### What is needed
Repeat the listing below in full, keeping each word as given.

### Task input
==========

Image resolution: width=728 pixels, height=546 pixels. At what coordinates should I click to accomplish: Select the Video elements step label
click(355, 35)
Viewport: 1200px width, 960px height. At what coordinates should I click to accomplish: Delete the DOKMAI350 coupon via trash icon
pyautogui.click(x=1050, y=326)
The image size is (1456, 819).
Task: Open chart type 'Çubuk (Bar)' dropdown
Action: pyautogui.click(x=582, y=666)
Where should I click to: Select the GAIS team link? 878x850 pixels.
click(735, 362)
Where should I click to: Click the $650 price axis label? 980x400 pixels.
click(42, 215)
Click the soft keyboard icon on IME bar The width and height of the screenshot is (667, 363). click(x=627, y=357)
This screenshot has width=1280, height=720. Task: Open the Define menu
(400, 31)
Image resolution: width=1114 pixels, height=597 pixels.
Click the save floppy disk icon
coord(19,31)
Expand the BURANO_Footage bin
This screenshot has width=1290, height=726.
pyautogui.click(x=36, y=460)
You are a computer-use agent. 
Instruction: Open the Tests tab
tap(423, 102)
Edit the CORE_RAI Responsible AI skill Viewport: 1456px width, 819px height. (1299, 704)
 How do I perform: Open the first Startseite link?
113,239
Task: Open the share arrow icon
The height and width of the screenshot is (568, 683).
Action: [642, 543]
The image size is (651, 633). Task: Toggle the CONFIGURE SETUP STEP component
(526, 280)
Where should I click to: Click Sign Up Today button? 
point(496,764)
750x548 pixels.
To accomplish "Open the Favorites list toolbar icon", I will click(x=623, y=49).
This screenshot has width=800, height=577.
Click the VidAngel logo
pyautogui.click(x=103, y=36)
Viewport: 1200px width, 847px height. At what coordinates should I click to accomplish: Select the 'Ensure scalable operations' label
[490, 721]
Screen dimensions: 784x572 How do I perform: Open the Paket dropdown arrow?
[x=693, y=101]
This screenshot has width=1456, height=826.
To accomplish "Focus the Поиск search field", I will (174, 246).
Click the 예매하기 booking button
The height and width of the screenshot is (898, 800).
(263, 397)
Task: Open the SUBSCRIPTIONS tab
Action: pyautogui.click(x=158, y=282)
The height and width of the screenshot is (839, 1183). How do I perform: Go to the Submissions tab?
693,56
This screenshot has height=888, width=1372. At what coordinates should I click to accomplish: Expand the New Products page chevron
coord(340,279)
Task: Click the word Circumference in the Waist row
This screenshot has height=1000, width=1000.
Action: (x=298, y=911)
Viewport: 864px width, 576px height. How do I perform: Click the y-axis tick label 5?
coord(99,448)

==========

### Answer space
Image resolution: width=728 pixels, height=546 pixels. At what coordinates should I click to accomplish: Select the Video elements step label
click(355, 35)
Viewport: 1200px width, 960px height. At what coordinates should I click to accomplish: Delete the DOKMAI350 coupon via trash icon
pyautogui.click(x=1050, y=326)
The image size is (1456, 819).
Task: Open chart type 'Çubuk (Bar)' dropdown
Action: pyautogui.click(x=582, y=666)
Where should I click to: Select the GAIS team link? 878x850 pixels.
click(735, 362)
Where should I click to: Click the $650 price axis label? 980x400 pixels.
click(42, 215)
Click the soft keyboard icon on IME bar The width and height of the screenshot is (667, 363). click(x=627, y=357)
This screenshot has width=1280, height=720. Task: Open the Define menu
(400, 31)
Image resolution: width=1114 pixels, height=597 pixels.
Click the save floppy disk icon
coord(19,31)
Expand the BURANO_Footage bin
This screenshot has width=1290, height=726.
pyautogui.click(x=36, y=460)
You are a computer-use agent. 
Instruction: Open the Tests tab
tap(423, 102)
Edit the CORE_RAI Responsible AI skill Viewport: 1456px width, 819px height. (1299, 704)
 How do I perform: Open the first Startseite link?
113,239
Task: Open the share arrow icon
The height and width of the screenshot is (568, 683).
Action: [642, 543]
The image size is (651, 633). Task: Toggle the CONFIGURE SETUP STEP component
(526, 280)
Where should I click to: Click Sign Up Today button? 
point(496,764)
750x548 pixels.
To accomplish "Open the Favorites list toolbar icon", I will click(x=623, y=49).
This screenshot has width=800, height=577.
Click the VidAngel logo
pyautogui.click(x=103, y=36)
Viewport: 1200px width, 847px height. At what coordinates should I click to accomplish: Select the 'Ensure scalable operations' label
[490, 721]
Screen dimensions: 784x572 How do I perform: Open the Paket dropdown arrow?
[x=693, y=101]
This screenshot has width=1456, height=826.
To accomplish "Focus the Поиск search field", I will (174, 246).
Click the 예매하기 booking button
The height and width of the screenshot is (898, 800).
(263, 397)
Task: Open the SUBSCRIPTIONS tab
Action: pyautogui.click(x=158, y=282)
The height and width of the screenshot is (839, 1183). How do I perform: Go to the Submissions tab?
693,56
This screenshot has height=888, width=1372. At what coordinates should I click to accomplish: Expand the New Products page chevron
coord(340,279)
Task: Click the word Circumference in the Waist row
This screenshot has height=1000, width=1000.
Action: (x=298, y=911)
Viewport: 864px width, 576px height. How do I perform: Click the y-axis tick label 5?
coord(99,448)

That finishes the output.